Tous les mamelouks, montés sur des chevaux magnifiques richement caparaçonnés en or et en argent, enveloppés de draperies de toutes couleurs et de schalls flottans, lancés en plein galop en jetant des cris à fendre l'air, semblaient devoir nous anéantir dans un clin d'œil sous les pieds de leurs chevaux.

L'ensemble de cet imposant appareil avait rempli le cœur des soldats d'un sentiment qui y entrait pour la première fois, et les rendait attentifs au commandement. Aussi, dès que le feu fut ordonné, il fut exécuté avec une promptitude et une précision que l'on n'aurait peut-être pas obtenues un jour de parade et d'exercice.

Jamais un champ de bataille n'avait offert un pareil spectacle à des combattans, qui des deux côtés se voyaient pour la première fois. Cette journée décida du sort de l'Égypte, et cet effort fut le dernier que les beys firent en commun pour nous en disputer la conquête.

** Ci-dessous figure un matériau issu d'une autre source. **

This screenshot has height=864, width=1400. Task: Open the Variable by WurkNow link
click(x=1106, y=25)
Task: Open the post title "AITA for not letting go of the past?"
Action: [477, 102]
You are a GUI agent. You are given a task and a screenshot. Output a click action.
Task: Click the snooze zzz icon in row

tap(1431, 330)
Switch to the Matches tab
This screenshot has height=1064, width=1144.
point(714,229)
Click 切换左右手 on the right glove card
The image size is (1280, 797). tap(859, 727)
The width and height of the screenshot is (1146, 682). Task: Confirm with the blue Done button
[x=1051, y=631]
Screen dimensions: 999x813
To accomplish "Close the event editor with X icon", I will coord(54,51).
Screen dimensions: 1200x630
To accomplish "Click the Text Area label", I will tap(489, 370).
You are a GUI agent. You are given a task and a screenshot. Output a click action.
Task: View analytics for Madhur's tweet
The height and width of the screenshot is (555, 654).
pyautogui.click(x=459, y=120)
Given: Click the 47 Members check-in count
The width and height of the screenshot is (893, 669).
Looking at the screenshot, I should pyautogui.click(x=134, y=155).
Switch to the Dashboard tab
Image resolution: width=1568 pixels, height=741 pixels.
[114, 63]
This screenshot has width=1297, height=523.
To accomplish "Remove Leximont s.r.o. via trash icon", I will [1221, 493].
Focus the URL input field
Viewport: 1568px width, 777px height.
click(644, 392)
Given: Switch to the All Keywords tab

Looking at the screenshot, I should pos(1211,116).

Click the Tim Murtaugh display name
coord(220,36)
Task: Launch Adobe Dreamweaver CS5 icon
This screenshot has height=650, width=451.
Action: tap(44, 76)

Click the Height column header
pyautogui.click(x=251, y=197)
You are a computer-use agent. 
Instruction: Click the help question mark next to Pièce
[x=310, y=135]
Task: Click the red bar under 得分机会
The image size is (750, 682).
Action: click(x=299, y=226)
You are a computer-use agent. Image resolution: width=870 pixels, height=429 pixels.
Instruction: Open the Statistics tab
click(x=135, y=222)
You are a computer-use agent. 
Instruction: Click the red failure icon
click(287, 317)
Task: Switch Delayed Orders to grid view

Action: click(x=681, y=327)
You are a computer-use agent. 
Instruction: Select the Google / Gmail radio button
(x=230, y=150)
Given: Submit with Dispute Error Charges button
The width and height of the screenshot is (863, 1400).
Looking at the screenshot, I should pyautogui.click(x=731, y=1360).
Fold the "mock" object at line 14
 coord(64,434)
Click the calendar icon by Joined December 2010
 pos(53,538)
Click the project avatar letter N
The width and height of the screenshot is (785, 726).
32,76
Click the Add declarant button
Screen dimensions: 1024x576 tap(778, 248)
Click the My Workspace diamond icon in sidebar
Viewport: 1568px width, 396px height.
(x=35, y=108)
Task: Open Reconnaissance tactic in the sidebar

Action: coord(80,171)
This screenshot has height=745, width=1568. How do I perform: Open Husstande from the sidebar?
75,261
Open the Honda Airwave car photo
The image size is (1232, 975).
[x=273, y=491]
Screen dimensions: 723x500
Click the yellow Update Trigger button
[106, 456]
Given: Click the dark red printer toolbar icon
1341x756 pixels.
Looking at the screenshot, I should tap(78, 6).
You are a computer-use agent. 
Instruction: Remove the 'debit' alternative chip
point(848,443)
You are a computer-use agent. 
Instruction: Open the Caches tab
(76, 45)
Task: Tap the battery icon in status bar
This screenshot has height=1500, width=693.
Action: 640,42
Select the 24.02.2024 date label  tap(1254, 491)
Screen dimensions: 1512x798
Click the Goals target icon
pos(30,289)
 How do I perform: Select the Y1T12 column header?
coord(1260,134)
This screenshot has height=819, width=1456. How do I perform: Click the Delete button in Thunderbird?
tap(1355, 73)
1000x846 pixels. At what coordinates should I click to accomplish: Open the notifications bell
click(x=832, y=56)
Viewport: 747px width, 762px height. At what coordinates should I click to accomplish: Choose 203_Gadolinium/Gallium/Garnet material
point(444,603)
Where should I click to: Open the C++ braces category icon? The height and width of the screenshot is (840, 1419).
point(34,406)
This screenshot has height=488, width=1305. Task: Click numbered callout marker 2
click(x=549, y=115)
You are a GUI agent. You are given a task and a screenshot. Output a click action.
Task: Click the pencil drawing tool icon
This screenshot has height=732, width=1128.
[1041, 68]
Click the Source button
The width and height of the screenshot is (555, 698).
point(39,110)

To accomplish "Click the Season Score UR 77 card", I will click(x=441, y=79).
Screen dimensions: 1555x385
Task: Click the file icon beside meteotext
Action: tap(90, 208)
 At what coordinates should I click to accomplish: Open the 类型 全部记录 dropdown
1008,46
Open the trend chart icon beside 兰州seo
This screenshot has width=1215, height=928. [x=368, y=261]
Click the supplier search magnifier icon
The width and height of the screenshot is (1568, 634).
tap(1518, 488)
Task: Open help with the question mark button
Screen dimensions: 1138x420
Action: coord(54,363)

Le même soir, ils se dispersèrent; les deux plus puissans d'entre eux, Mourad et Ibrahim, que l'histoire de leurs anciens différends avait rendus méfians et extrêmement prudens dans ce qui touchait leurs intérêts personnels, étaient toujours rivaux.

Ibrahim repassa le Nil avec les petits beys qui relevaient de sa puissance, et, sans s'arrêter au Caire, il prit la route de Syrie; il ne séjourna que quelques jours à Salahié, à l'entrée du désert d'Asie, tant pour attendre ceux de ses mamelouks qui ne l'avaient pas encore rejoint depuis la bataille, que pour donner à son harem et à ses bagages le temps de gagner la Syrie.

Mourad, au contraire, prit la route de la Haute-Égypte avec ses vassaux, et remonta la rive gauche du fleuve, sur lequel il avait une flottille qui suivait son mouvement.

La nuit même du jour de la bataille, le général Bonaparte vint coucher dans la résidence de Mourad, au bourg de Gizé[10]; l'armée s'établit autour de lui, et le lendemain il prit possession du Caire.